It's a bad idea (in most cases).
- Cost of roof solar panels vs effectiveness (terrible ROI)
- Very limited surface area, which makes the improvement negligible in most cases.
- Poor orientation and position (unless you're lucky and you can park in such a way that it's facing the sun directly).
A quick calculation for that Hyundai brings up the following numbers:
For the average price in the US (10.42c/kWh according to google), that $1500 will save you a little over $22 dollars a year. The cost of the roof will then be justified after about 70 years.
Because it will never be the main ways to charge, you'll still need to connect the car to a proper charger so that free mile charged every three hours can be obtained in a matter of seconds from a regular charger.
In addition, for those designs that include panels all around the car, it becomes an absolutely terrible idea, because you also get the following disadvantages:
- At most 50% will be used at any one time (unless you happen to live in a system with two stars like Tatooine and they line up just right).
- Terrible orientation (this can -I assume- be somewhat mitigated with microlenses, but the price/effectiveness would have to be determined).

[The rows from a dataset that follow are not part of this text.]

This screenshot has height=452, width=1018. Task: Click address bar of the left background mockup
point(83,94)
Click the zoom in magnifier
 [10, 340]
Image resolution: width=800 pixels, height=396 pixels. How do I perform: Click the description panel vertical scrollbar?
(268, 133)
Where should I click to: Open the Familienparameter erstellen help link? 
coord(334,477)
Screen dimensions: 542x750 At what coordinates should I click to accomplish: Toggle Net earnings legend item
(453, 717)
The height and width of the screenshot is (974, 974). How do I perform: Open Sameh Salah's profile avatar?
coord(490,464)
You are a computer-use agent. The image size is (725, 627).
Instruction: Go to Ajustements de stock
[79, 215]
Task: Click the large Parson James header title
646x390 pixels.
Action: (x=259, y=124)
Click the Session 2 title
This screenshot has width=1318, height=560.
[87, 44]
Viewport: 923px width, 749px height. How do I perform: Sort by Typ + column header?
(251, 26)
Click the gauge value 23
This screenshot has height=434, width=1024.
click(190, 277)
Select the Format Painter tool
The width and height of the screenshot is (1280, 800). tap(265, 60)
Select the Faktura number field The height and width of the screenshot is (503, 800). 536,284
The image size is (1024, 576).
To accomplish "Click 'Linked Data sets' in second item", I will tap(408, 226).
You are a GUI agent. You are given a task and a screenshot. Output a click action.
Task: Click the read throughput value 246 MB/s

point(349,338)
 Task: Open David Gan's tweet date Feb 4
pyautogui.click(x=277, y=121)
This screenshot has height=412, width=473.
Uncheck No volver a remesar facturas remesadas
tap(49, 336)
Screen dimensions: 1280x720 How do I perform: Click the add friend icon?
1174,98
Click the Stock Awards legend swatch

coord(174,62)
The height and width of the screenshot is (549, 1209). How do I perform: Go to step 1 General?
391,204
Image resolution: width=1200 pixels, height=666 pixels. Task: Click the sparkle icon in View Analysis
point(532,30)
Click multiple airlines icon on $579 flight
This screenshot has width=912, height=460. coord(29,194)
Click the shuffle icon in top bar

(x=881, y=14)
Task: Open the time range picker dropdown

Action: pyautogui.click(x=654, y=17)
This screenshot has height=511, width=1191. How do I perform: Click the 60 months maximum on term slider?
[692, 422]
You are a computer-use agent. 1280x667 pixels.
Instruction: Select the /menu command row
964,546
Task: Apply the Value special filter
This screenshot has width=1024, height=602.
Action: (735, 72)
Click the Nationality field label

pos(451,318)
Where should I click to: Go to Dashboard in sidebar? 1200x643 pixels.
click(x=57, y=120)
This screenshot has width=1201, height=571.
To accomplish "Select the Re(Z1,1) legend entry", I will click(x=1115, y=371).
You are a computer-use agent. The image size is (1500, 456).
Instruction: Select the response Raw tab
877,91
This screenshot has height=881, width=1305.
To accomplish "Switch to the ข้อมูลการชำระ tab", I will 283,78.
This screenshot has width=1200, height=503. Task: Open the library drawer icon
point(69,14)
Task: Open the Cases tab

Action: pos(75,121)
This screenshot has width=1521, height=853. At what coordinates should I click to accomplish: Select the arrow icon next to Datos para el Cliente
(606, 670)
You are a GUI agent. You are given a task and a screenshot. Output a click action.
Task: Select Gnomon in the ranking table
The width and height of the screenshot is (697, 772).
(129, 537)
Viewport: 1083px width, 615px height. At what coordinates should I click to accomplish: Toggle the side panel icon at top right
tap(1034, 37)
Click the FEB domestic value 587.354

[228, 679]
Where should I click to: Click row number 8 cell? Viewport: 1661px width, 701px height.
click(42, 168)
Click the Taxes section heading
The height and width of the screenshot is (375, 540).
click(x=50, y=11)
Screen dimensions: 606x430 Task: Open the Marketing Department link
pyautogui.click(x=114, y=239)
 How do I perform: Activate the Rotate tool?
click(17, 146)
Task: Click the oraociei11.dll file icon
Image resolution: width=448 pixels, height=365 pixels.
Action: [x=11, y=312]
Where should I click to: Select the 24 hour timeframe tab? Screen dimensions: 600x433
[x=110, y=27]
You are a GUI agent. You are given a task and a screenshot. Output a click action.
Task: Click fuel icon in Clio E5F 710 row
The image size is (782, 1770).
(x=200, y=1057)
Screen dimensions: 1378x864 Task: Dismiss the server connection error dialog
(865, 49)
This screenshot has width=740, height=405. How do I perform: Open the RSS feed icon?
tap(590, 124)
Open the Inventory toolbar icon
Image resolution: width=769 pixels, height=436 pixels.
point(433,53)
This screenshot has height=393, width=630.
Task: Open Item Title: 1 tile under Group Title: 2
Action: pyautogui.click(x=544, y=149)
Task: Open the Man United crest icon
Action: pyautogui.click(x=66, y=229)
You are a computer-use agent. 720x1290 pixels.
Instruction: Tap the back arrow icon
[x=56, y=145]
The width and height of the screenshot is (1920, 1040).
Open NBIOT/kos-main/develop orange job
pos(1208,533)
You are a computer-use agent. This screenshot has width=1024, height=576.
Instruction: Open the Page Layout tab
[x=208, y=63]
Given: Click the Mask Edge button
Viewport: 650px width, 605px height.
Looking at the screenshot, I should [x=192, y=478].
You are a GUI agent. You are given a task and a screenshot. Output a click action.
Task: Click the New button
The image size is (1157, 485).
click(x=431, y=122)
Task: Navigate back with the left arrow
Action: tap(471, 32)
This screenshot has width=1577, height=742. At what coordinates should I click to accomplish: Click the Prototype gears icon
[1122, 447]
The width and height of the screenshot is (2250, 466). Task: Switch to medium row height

- Any small bump on the car will break the PV panels and make the repair very costly.
For the cost of on-board solar panels, you can have some proper solar panels that will generate WAY more power than the on-board panels, or more batteries in the car, or pay *a lot* of miles of charge when away (eg more than 80 full charges in a Tesla). All these options make much more sense.
It's the kind of thing I see as just a way to swindle money from investors who don't know any better, or the kind of desperate selling point auto manufacturers are trying to push to the equally non-educated public. The only real life application I see is in some long range overlanding 4WD for camping where solar panels are the norm and every electron counts.
I'd go as far as saying that any car manufacturer that has gone as far as including that feature in their cars should be disregarded because clearly they don't have the good engineering sense to stop and reconsider bad ideas. (Again, this doesn't apply to 4wd cars).